May 28 2012
Before we let the new steers out of the cattle yards at Cheslyn Rise, we had to check all the fences in the first paddock. Checking fences and tightening the barbed wire is slow, but quite easy if you have the right tools.
When I first saw fence strainers I had no idea how to use them. Actually every time I see them I can't remember how to use them! Luckily Pete had a tutorial from an old farmer at one stage and he can always remember how to use them. What you do is put a chain or plain wire around the fence post and clip the big part of the tool onto the chain/wire. Clip the small part onto the fence wire that you want to tighten (and this is the same process if fixing an existing fence, or building a new one). You use the other end of the big part to creep over the chain on the small part, which pulls the tool together to bring the wire closer to the pole and pull the fence tight.
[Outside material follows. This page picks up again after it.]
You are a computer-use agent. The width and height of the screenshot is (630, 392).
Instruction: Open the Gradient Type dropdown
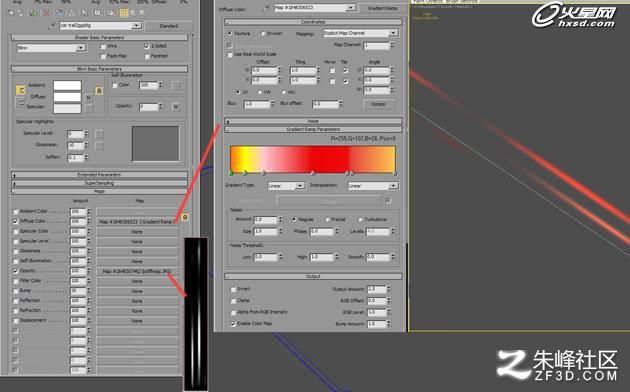tap(286, 186)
|tightening the fence wire|
When you have the wire tight enough you wrap the end of the wire around the pole ONCE and then twist it over itself in front of the pole and then wrap the remaining water back along the wire. You need to make it tight, but not tangled, as you'll probably have to undo it and tighten it again eventually.
|wrapping around the pole|
|twisting the ends|
|The finished product|
You need to find all the end-assembly and strainer posts and check the wire on each side. The most important wires are the two in the middle, if these are hanging loose the cattle will find them and push through the fence every time! All the fence posts on our property are split from iron bark gum trees felled on the property.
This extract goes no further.